“Come walk with me, Son,” said my Dad. He placed a few strands of dried field grass in his teeth for a moment. “I have some points I’d like to share with you.”
Dad and I started off side-by-side walking in the right and left wheel tracks down the back country lane. The gravel road was a quiet place, tree shaded, lined with shoulder high grasses and some leafy bushes. Except for the chirps of happy sparrows, it was secluded.
I wondered what he had in mind.
“You’ll be growing up fast, now, and becoming more and more involved with the world.”
I’d rarely seen my Dad’s face so intent.
“You’re a fine young man. But this world has a way of challenging your perspectives… in school, among your friends, wherever you go.”
I felt a growing lump in my throat.
“The most important thing of all is to practice the first great commandment. Do you remember what that is?”
“You shall love the Lord your God with all your heart, mind, soul, and strength,” I answered proudly, remembering one of my favorite Sunday school lessons.
“If you do that, God will walk with you and guide you. A lot of people forget that major lesson. You’ll see them fall into all types of trouble in life.
“Next, be an absolutly honest man. This world learns to lie, cheat, and steal. Shakespeare said it well.
“ 'Above all else, to your own self be true. And then it follows as sure as day follows night that you cannot be false to any man.’ Do you understand what this means?”
“Yes, Dad,” I said humbly. “I should be true to myself. Then I will be true to others. Right?”
“Yes, I think truth is like one of those coastal lighthouse you explored on our Maine vacation. It shines a beacon through the darkness when the perfect storms rage against us.
“You’ll learn too soon, people in life will persecute you. I’m sorry to say that,” his face turned sad.
I held my breath.
“Whenever you do right, whenever you stand for truth, others will resent you because of the evil in their own hearts.

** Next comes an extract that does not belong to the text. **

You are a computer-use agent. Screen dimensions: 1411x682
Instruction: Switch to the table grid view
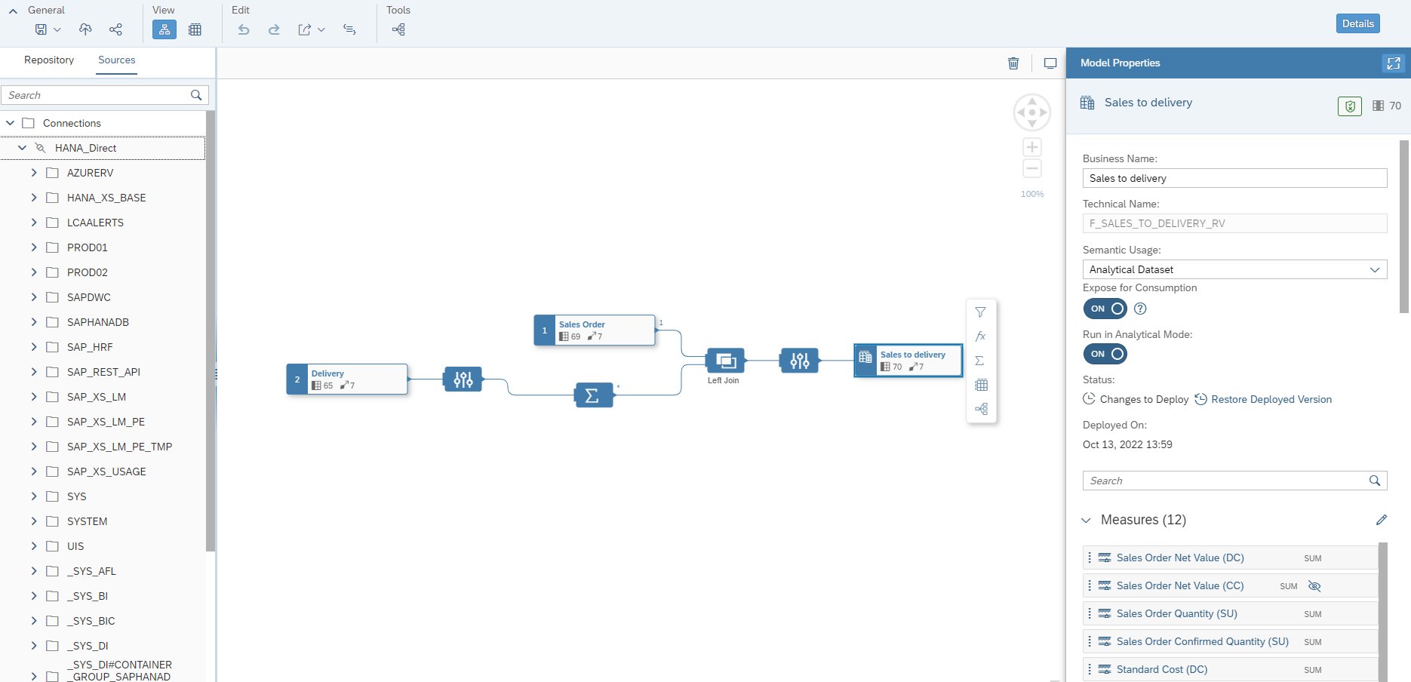click(195, 29)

“ 'The darkness always hates the light,’ the Bible tells us.”
“Dad, already there are bullies in school who hate me.”
“I'm sorry, Son,” he said.
“Jesus stood silent when he was accused.
“I’d like you to try that first. Don’t defend yourself. Wait for others to defend you. Often, the truth comes out. That’s a good thing.

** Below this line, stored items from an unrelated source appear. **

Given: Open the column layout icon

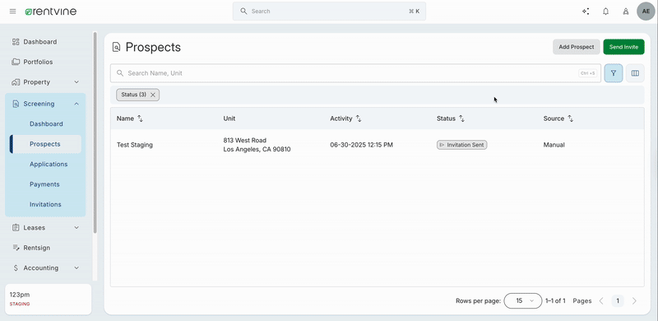Looking at the screenshot, I should pyautogui.click(x=635, y=73).
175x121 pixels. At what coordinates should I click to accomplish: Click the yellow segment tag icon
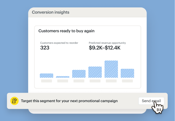click(14, 101)
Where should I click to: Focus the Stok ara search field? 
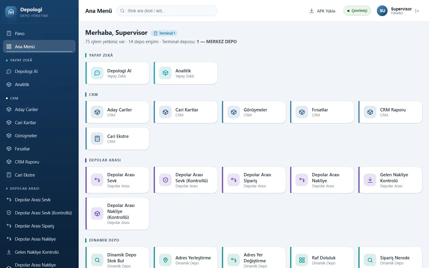tap(167, 11)
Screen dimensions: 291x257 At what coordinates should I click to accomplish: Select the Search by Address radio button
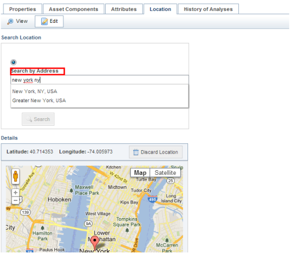pyautogui.click(x=13, y=62)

“Other times, you will have to take it on the jaw. Remember, they beat Jesus. They even killed him because he taught truth.
“Son, I want you to remember respect for women. God made them the most beautiful creatures on earth. But they are very different from the way we are in many ways.”
I sort of agreed.
“Do you have any girl friends?” he asked.
“Naw, they stick to themselves,” I said.
“Just because someone is different doesn’t mean they’re wrong. In fact, you’ll find women are usually right. That’s because God gave them a special grace to guide us men and even to care for us.
“Do you notice how wonderfully your mother takes care of us?”
“Yes, Dad, breakfast, lunch, and dinner!” I smiled.
“Women really reflect the very nature of God to men. In fact, men reflect the nature of God to women. Men have the grace to be the protectors, providers, and partners, even the patriarchs! You’ll find out what all that means as you get a little older.
I wasn't sure.
“Another thing, God places all kinds of people on the earth, all races, creeds, cultures, nations. It’s like he planted a vast garden with a variety of flowers, colors, shapes, to make it a beautiful world.
“It’s important you respect all these differences. It’s like what I saw in military intelligence,” he said. “You have to know what other people believe, what they are doing, and why they are different.
“Do you understand?”
“I’ll try, Dad….”
Life came to prove each and every point my Dad made. I often called upon his talk that day.